• _Work to complete_
The records are to be copied in their entirety, exactly as given.

(Stored data entries)

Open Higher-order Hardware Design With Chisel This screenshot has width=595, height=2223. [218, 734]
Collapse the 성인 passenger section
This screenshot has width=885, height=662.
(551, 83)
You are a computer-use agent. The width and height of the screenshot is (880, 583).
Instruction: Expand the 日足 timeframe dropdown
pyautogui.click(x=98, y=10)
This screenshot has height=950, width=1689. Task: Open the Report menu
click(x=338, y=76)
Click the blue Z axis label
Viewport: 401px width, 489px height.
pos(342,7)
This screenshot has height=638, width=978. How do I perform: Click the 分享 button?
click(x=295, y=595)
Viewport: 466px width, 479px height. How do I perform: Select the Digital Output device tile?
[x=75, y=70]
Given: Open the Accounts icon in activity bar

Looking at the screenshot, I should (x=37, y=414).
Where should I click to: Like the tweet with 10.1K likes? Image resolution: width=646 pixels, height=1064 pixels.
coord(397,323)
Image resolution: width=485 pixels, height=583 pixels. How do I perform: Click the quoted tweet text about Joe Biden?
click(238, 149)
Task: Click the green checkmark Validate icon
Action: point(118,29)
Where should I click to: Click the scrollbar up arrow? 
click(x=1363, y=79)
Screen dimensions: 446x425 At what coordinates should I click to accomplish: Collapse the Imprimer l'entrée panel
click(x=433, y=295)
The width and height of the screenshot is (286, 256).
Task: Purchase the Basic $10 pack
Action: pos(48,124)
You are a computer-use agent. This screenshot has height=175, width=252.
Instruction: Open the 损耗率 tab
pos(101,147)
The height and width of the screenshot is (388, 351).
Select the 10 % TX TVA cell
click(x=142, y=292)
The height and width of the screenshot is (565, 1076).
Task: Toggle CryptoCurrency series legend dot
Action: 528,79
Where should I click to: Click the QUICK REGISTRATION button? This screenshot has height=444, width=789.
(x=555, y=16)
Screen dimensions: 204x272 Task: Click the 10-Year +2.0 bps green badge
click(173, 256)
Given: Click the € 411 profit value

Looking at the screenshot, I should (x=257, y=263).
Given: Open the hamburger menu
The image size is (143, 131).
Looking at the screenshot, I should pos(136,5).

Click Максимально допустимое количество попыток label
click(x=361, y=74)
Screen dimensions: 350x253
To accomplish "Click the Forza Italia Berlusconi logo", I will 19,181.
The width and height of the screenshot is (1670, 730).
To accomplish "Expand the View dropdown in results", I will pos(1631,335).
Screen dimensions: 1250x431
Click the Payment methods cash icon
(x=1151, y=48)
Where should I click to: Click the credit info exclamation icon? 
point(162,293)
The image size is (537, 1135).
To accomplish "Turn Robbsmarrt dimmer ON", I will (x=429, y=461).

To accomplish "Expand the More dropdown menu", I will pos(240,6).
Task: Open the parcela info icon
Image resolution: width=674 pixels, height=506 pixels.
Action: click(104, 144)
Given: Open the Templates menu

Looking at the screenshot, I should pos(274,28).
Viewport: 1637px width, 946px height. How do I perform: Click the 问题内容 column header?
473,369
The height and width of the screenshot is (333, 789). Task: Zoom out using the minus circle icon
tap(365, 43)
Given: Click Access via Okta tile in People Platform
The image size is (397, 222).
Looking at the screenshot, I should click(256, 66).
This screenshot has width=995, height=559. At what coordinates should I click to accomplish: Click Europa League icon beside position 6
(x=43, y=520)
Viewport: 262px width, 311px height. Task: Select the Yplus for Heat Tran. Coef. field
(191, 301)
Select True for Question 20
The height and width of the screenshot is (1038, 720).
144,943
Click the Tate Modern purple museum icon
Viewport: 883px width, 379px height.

• _Your response_
Open Higher-order Hardware Design With Chisel This screenshot has width=595, height=2223. [218, 734]
Collapse the 성인 passenger section
This screenshot has width=885, height=662.
(551, 83)
You are a computer-use agent. The width and height of the screenshot is (880, 583).
Instruction: Expand the 日足 timeframe dropdown
pyautogui.click(x=98, y=10)
This screenshot has height=950, width=1689. Task: Open the Report menu
click(x=338, y=76)
Click the blue Z axis label
Viewport: 401px width, 489px height.
pos(342,7)
This screenshot has height=638, width=978. How do I perform: Click the 分享 button?
click(x=295, y=595)
Viewport: 466px width, 479px height. How do I perform: Select the Digital Output device tile?
[x=75, y=70]
Given: Open the Accounts icon in activity bar

Looking at the screenshot, I should (x=37, y=414).
Where should I click to: Like the tweet with 10.1K likes? Image resolution: width=646 pixels, height=1064 pixels.
coord(397,323)
Image resolution: width=485 pixels, height=583 pixels. How do I perform: Click the quoted tweet text about Joe Biden?
click(238, 149)
Task: Click the green checkmark Validate icon
Action: point(118,29)
Where should I click to: Click the scrollbar up arrow? 
click(x=1363, y=79)
Screen dimensions: 446x425 At what coordinates should I click to accomplish: Collapse the Imprimer l'entrée panel
click(x=433, y=295)
The width and height of the screenshot is (286, 256).
Task: Purchase the Basic $10 pack
Action: pos(48,124)
You are a computer-use agent. This screenshot has height=175, width=252.
Instruction: Open the 损耗率 tab
pos(101,147)
The height and width of the screenshot is (388, 351).
Select the 10 % TX TVA cell
click(x=142, y=292)
The height and width of the screenshot is (565, 1076).
Task: Toggle CryptoCurrency series legend dot
Action: 528,79
Where should I click to: Click the QUICK REGISTRATION button? This screenshot has height=444, width=789.
(x=555, y=16)
Screen dimensions: 204x272 Task: Click the 10-Year +2.0 bps green badge
click(173, 256)
Given: Click the € 411 profit value

Looking at the screenshot, I should (x=257, y=263).
Given: Open the hamburger menu
The image size is (143, 131).
Looking at the screenshot, I should pos(136,5).

Click Максимально допустимое количество попыток label
click(x=361, y=74)
Screen dimensions: 350x253
To accomplish "Click the Forza Italia Berlusconi logo", I will 19,181.
The width and height of the screenshot is (1670, 730).
To accomplish "Expand the View dropdown in results", I will pos(1631,335).
Screen dimensions: 1250x431
Click the Payment methods cash icon
(x=1151, y=48)
Where should I click to: Click the credit info exclamation icon? 
point(162,293)
The image size is (537, 1135).
To accomplish "Turn Robbsmarrt dimmer ON", I will (x=429, y=461).

To accomplish "Expand the More dropdown menu", I will pos(240,6).
Task: Open the parcela info icon
Image resolution: width=674 pixels, height=506 pixels.
Action: click(104, 144)
Given: Open the Templates menu

Looking at the screenshot, I should pos(274,28).
Viewport: 1637px width, 946px height. How do I perform: Click the 问题内容 column header?
473,369
The height and width of the screenshot is (333, 789). Task: Zoom out using the minus circle icon
tap(365, 43)
Given: Click Access via Okta tile in People Platform
The image size is (397, 222).
Looking at the screenshot, I should click(256, 66).
This screenshot has width=995, height=559. At what coordinates should I click to accomplish: Click Europa League icon beside position 6
(x=43, y=520)
Viewport: 262px width, 311px height. Task: Select the Yplus for Heat Tran. Coef. field
(191, 301)
Select True for Question 20
The height and width of the screenshot is (1038, 720).
144,943
Click the Tate Modern purple museum icon
Viewport: 883px width, 379px height.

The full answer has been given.